Per-file version history


#1

Hello everyone,

A common use case of backup software for me is to restore an individual file that I found has been messed up. This is straightforward to do with restic, given the problem becomes apparent before any further snapshots are taken - just restore the latest version. Yet, when the messed-up file has been sitting there for some time, with multiple snapshots taken inbetween, it becomes cumbersome to identify the exact snapshot that contains the file in its previous, healthy state.
So what I would like to see is a history of a particular file across snapshots, that clearly identifies when in the past that file has changed. This would allow me to select a snapshot from which I can then restore the file. I think, currently this is possible only by manually browsing the mounted repository, checking the file in each snapshot, going back in time one by one.
This feature can be thought of as an extension of the find command, adding the following information/processing:

  • in addition to the “snapshot contains file” information the output should include the file’s hash in each containing snapshot
  • the snapshot’s timestamp should be given
  • the resulting list of hash-per-snapshot records should be sorted by timestamp and grouped by hash, so that only the youngest snapshot containing the file with a particular hash is shown

Does this make sense to others? Would that be hard to implement?


#2

For a backup solution restoring files is of course equally important as saving them, hence the restore process should be easy and comfortable. While restic could be improved in this regard by providing more information it should also be as simple as possible.

Is this information really necessary? Hardly anybody knows the hash of the file they are searching for. Most people will use restic find --oldest DATE --newest DATE.

While I agree that this information would be nice to have I don’t think it is necessary. When using restic find --long the modification time of the file is displayed, which usually is all you are looking for.

You are right. Currently there doesn’t seem to be any kind of sorting which is kond of confusing.


#3

I believe this is more about knowing when the file actually changed. Sometimes mod-time can be unreliable.

Same as above, mod-time may be unreliable.


#4

Thanks, @764287, for pointing out the --long option to the file command; I was not aware of it, and it helps.

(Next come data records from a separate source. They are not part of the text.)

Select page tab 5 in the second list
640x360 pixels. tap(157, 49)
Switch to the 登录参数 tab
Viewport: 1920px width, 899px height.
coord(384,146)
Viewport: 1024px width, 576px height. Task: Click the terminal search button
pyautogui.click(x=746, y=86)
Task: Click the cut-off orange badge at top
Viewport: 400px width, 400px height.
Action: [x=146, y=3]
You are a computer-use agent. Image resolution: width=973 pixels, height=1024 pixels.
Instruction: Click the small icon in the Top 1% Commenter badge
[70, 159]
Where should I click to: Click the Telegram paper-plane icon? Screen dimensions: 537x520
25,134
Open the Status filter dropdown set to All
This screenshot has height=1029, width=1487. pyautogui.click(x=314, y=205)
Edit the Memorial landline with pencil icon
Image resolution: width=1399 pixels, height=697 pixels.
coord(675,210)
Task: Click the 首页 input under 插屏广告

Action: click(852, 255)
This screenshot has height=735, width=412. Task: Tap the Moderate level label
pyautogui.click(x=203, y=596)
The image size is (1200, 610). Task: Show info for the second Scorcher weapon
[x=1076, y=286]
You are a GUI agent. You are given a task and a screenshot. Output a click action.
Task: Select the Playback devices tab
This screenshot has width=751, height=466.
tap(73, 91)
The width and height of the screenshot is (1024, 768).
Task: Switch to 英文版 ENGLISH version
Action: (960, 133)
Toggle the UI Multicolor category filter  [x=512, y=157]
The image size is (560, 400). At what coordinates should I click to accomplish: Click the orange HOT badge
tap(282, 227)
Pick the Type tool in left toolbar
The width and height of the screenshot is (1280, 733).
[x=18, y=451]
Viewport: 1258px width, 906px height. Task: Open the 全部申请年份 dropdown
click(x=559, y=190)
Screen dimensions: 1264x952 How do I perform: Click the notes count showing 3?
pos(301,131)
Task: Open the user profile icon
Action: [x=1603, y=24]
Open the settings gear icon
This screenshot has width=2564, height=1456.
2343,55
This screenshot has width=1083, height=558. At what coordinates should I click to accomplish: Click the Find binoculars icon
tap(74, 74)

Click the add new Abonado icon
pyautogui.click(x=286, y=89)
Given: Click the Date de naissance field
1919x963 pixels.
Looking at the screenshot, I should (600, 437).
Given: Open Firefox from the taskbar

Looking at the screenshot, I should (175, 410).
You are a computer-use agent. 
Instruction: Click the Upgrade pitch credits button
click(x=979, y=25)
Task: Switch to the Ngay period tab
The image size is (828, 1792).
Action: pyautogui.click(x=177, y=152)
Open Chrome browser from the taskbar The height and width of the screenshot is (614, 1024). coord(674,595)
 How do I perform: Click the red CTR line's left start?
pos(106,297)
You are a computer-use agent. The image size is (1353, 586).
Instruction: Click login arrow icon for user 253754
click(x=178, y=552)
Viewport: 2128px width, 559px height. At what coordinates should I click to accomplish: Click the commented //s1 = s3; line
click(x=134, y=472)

Yet, instead of the current output, which seems to be organized by snapshot first, then by file match

$ restic find --long /home/marcus/.xsession-errors
repository 2a7fabeb opened successfully, password is correct
Found matching entries in snapshot d95b4a13
-rw-------  1000  1000 581436 2018-08-26 17:49:27 /home/marcus/.xsession-errors

Found matching entries in snapshot ded778cf
-rw-------  1000  1000 557607 2018-08-26 12:55:07 /home/marcus/.xsession-errors

Found matching entries in snapshot f6814a59
-rw-------  1000  1000 545425 2018-08-27 20:27:41 /home/marcus/.xsession-errors

I’d find the following, grouped by file match first, then by snapshot, much more useful:

repository 2a7fabeb opened successfully, password is correct
Found matching entries for file /home/marcus/.xsession-errors
snapshot f6814a59: 2018-08-27 20:27:41 545425 -rw-------  1000  1000
snapshot d95b4a13: 2018-08-26 17:49:27 581436 -rw-------  1000  1000
snapshot ded778cf: 2018-08-26 12:55:07 557607 -rw-------  1000  1000

If sorted, this represents a useful file history. Then, to make it more concise, an extra option (like --unique) could drop records that apparently represent the same file state, by modtime. I am with @cfbao in that I’d rather not rely on modtime and prefer the content hash instead, but as restic IIRC does select files for backup by modtime before computing their hashes, it would be pointless to be more strict for the file command.

How does that sound?


#5

@BenBipod find takes a pattern so the file path may be different for each match, and they may be multiple matching files in each snapshot. So your example is an edge case for find output.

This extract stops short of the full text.